To set a no-wake timer to expire at some due time, the driver calls the ExSetTimer routine. In this call, the driver can specify how long the no-wake timer should wait after it reaches its expiration time before the timer wakes the processor. The driver writes this tolerable-delay time to the NoWakeTolerance member in the EXT_SET_PARAMETERS structure that the driver passes as an input parameter to the ExSetTimer routine. If the driver sets the NoWakeTolerance member to the special value EX_TIMER_UNLIMITED_TOLERANCE, the timer never wakes the processor and, thus, cannot expire until the processor wakes for some other reason.

A Kernel-Mode Driver Framework (KMDF) driver or User-Mode Driver Framework (UMDF) driver can call the WdfTimerCreate method to create a no-wake timer.
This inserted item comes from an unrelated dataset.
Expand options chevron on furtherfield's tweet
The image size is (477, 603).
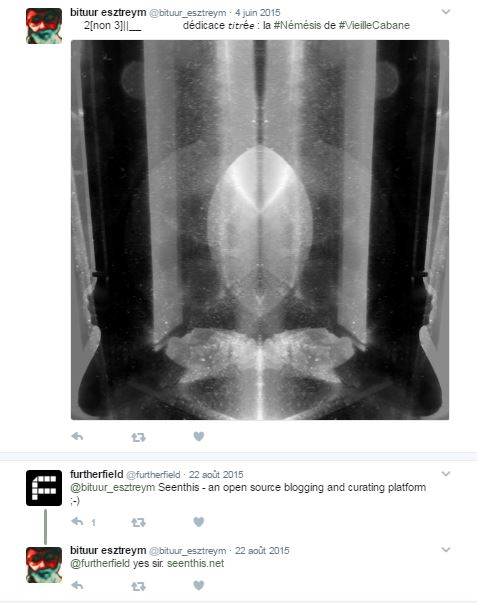pyautogui.click(x=445, y=473)
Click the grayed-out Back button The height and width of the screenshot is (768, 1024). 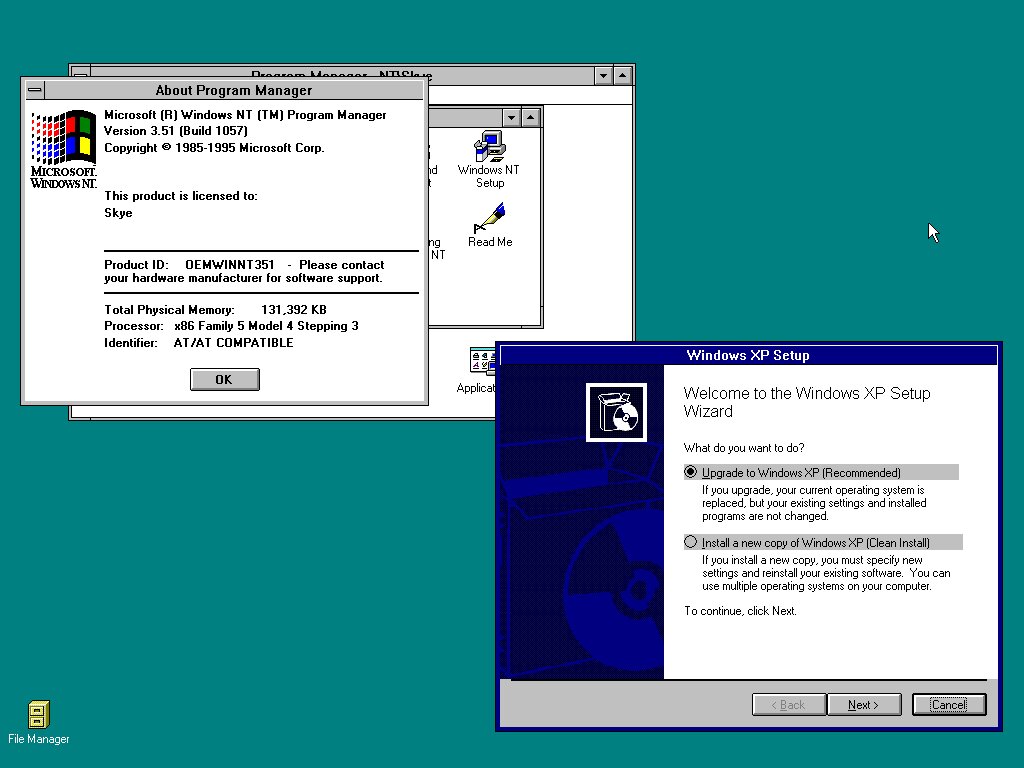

In this call, the driver passes a pointer to a WDF_TIMER_CONFIG structure as a parameter. To create a no-wake timer that never wakes the processor, the driver sets the TolerableDelay member of this structure to the TolerableDelayUnlimited constant. This constant is supported starting with Windows 8.1 and KMDF version 1.13 or UMDF 2.0.

Comparison to coalescable timers

The KeSetCoalescableTimer routine was introduced in Windows 7. This routine enables a driver to specify how much tolerance to allow in the expiration time of a timer. Frequently, the operating system can use this information to coalesce two or more timer interrupts into a single interrupt. If the expiration times of multiple timers are close enough to each other that their tolerance windows overlap, a single timer interrupt in the region of overlap can satisfy the timing requirements of all of these timers.

The chief benefit of timer coalescing is that it extends the time that the processor can stay in a low-power state between timer expirations. Thus, drivers use timer coalescing and no-wake timers for similar purposes.

However, coalesceable timers behave differently from no-wake timers. In particular, the tolerable delay specified for a no-wake timer applies only when the processor is in a low-power state, whereas the tolerance specified for the expiration of a coalescable timer applies regardless of whether the processor is in a low-power state. For a coalescable timer, a driver can increase the amount of tolerance in the expiration time to reduce the likelihood that the timer wakes the processor, but increasing the tolerance has the side effect of decreasing the accuracy of the timer when the processor is active. In contrast, the tolerable delay specified for a no-wake timer does not affect the accuracy of the timer when the processor is active. For many drivers, no-wake timers might be a better way to reduce power consumption.